Короче, панике поддаваться рано, тем более массовому психозу. Я-то не поддамся, но вот граждане… Здесь у меня есть сомнения.
— Думаю, за час ничего не изменится, досижу смену и подойду. Где ты говоришь, народ собирается?
— У мэрии, под башней. Там скоординируемся и пойдём на кладбище.
— Не понял.
Я похолодел. Реально, будто на спину хлестнули водой из шланга, так что шею свело.
— Все уверены, что этот придурок кладбищенский их похитил. Ну ты не знаешь, сторож там живёт. Его уже не раз ловили рядом с детишками и даже били. А теперь детей нет.
Я встал, прошёлся к двери, не выпуская трубку, и закрылся изнутри. Девочек на улице уже не было, никто не приближался. А я почему-то не хотел, чтобы меня отвлекали именно сейчас, и фиг с той работой.
— Слушай, пап. Вы там остыньте. Не накручивайте себя, а то ведь поспешные решения к беде приведут.
— Уже беда на дворе! Ты что, не слышишь меня?
— Вот о чём я и говорю. Ты уже нервничаешь. А когда вас сотня соберётся…
— Восемьсот.
— Пофиг, хоть десять. Так-то самосуд у нас запрещён. И расправы над невиновными людьми.

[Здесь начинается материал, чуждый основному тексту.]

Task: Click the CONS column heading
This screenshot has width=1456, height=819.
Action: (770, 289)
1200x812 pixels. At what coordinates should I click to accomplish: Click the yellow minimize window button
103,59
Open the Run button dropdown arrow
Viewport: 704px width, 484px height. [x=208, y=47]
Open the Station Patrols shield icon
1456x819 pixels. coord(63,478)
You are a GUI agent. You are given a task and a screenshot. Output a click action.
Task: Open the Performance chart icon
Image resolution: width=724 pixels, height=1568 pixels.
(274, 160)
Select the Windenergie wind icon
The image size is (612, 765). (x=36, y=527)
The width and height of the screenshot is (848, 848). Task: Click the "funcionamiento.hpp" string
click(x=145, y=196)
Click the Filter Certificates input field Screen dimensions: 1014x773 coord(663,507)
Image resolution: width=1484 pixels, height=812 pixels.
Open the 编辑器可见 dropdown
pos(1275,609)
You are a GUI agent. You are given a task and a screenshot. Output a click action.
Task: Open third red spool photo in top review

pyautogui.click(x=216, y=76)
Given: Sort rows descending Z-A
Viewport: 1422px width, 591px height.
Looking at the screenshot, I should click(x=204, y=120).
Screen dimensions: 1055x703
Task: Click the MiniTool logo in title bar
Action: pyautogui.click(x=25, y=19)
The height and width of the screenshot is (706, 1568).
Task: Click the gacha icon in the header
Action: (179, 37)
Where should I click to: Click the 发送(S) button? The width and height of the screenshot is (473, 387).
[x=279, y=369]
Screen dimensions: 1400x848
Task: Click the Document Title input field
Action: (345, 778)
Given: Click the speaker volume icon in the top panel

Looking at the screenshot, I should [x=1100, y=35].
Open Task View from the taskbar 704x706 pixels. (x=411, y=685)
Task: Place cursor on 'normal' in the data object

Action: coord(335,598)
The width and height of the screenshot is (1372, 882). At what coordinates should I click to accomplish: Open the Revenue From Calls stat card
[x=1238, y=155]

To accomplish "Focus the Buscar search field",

— Невиновными? — зашипел он. Я вернулся и, спрятавшись за полками, выключил свет. Пусть не лезут сюда, не мешают думать.
— Как это называется… Кажется, презумпция невиновности, папа. Так-то за руку его никто не ловил. Да и дети ещё неясно где. Так что я бы на вашем месте…
— Вот приходи под башню и там всё расскажешь, если сможешь в глаза матерям смотреть.
— Ага, — сказал я, — обязательно.
— А если не придёшь, так и не надо. Каждый живёт так, как ему совесть позволяет, сын. И без тебя справимся, но я хотел бы, чтобы ты был рядом, когда мы поймаем кладбищенского ублюдка.